The City by Stella Gemmell
Built up over the millennia, layer upon layer, the City is ancient and vast. Over the centuries, it has sprawled beyond its walls, the cause of constant war with neighbouring peoples and kingdoms, laying waste to what was once green and fertile.
And at the heart of the City resides the emperor. Few have ever seen him. Those who have remember a man in his prime and yet he should be very old. Some speculate that he is no longer human, others wonder if indeed he ever truly was. And a small number have come to a desperate conclusion: that the only way to stop the ceaseless slaughter is to end the emperor’s unnaturally long life.
From the rotting, flood-ruined catacombs beneath the City where the poor struggle to stay alive to the blood-soaked fields of battle where so few heroes survive, these rebels pin their hopes on one man. A man who was once the emperor’s foremost general. A man, a revered soldier, who could lead an uprising and unite the City. But a man who was betrayed, imprisoned, tortured and is now believed to be dead…
There is a corruption that reaches to the very core of The City. For generations there has been nothing but war. Countless thousands have lost their lives, as battle after battle has created nothing but more dead bodies.
I rather like the way that this book is split into a number of sections, each one focusing on a different level of society. The story begins at the very bottom with those poor souls who can descend no further. They barely survive in the ancient ruined sewers, living in the darkness and filth. Next the action moves to the ranks of the Immortal’s armies. Finally we get to learn what is going on with the walls of the City itself. In each location we find numerous people who want to see an end to the current regime.
Often when I’m reading epic fantasy fiction, there tends to be a standout character, not so in the case of The City. This novel really works because it’s an ensemble piece. There are a plethora of well-defined, superbly-executed characters that inhabit this novel. From Bartellus, the grizzled old man, who finds himself responsible for a child he never wanted, to Fell Aron Lee, the highly decorated soldier who has to face a growing realisation that the war he is fighting isn’t the just cause he thought it was. The author breathes real life into these individuals making it impossible not to get caught up in their lives.
My only real criticism is that I don’t think that I could recommend this to anyone with a short attention span, there is so much going on here. This novel demands you pay attention to everything that is going on in every single scene. For example there are a couple of characters who, for plot related reasons which I’ll not divulge here, change their names. If you’re going to get put off by things like that then you would be wise to give this a miss. Personally though, I loved it. Like the City itself, there are a myriad of layers in this story to discover.
The individual journeys that each of the various characters take all turn out to be important. The author takes the opportunity to play around with the novel’s timeline. Things aren’t always linear and there are a couple of occasions when scenes are repeated but from a differing perspectives. These multiple viewpoints help to very effectively establish the whole story rather than just one character’s take on it.

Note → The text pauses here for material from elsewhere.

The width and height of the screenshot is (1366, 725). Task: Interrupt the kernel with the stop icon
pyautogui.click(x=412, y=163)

I’ll be honest, it did take me a while to get into The City, but once I did I really found that I enjoyed it. Things start at quite a slow pace but gradually they build and the solid writing drew me in. There was a wonderful moment about half way through where everything just suddenly clicked and I found myself absolutely hooked. By following the various factions attempting to realise their plans, there is an ever-growing sense of tension. Even before the final, inevitable, showdown you get the feeling that things are going to get bloody and not everyone is going to make it out of this alive.

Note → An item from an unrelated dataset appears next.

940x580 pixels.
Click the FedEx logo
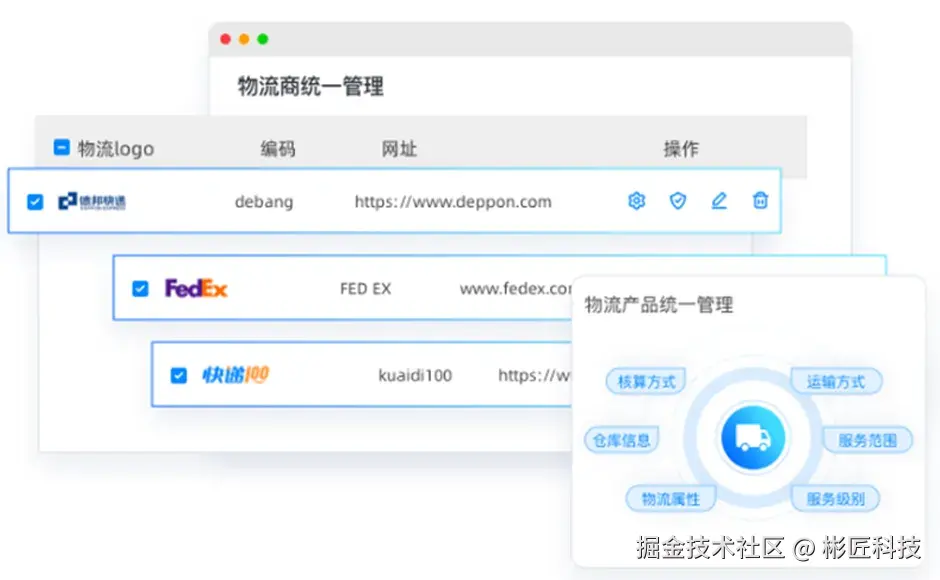tap(197, 288)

Gemmell manages to pull off a rather impressive sleight of hand. She keeps the reader focused on one strand of the story while scattering the plot with subtle clues about what is actually going on elsewhere. It’s only in the final chapters that all the individual story elements are brought together and you realise the true depth of excellent fiction you’ve just read. This is engrossing stuff that’s expertly executed.
For a long time now the name Gemmell has been associated with first-rate fantasy that truly resonates, fantasy that quickly falls into the category of classic. Based on the evidence on display here I don’t see that changing anytime soon.
The City is published by Bantam Press and is available now. I strongly recommend that you check it out. It’s well worth your time.